AVAILABLE DATA section start

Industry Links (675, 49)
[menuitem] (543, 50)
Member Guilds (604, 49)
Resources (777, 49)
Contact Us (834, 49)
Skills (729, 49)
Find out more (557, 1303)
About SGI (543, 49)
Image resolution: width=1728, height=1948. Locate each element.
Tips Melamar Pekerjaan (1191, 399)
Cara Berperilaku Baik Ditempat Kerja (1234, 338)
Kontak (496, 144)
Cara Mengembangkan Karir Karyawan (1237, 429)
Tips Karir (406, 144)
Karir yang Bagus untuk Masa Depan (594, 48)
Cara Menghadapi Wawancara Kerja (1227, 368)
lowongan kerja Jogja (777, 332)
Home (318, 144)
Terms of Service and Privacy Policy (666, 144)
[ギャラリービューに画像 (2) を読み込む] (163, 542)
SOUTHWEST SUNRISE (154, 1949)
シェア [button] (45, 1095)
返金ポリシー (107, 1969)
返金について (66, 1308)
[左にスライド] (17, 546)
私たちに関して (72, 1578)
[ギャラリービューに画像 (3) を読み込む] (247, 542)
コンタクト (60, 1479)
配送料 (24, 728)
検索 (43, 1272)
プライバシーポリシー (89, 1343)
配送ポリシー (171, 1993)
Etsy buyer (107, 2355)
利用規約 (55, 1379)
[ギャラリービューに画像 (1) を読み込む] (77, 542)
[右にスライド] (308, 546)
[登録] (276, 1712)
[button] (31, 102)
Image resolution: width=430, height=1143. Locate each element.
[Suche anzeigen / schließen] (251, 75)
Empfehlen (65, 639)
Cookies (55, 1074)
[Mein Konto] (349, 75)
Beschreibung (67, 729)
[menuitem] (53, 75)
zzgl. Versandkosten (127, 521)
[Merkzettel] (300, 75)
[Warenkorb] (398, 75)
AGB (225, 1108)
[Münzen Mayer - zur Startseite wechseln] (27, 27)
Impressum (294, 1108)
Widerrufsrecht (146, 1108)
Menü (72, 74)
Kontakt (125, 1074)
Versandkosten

AVAILABLE DATA section end

TASK INSTRUCTIONS >> Output exactly the lines from the one containing "[menuitem] (53, 75)" through the last line of the records, both included. Output nothing else.

REPLY TO THE TASK >>
[menuitem] (53, 75)
zzgl. Versandkosten (127, 521)
[Merkzettel] (300, 75)
[Warenkorb] (398, 75)
AGB (225, 1108)
[Münzen Mayer - zur Startseite wechseln] (27, 27)
Impressum (294, 1108)
Widerrufsrecht (146, 1108)
Menü (72, 74)
Kontakt (125, 1074)
Versandkosten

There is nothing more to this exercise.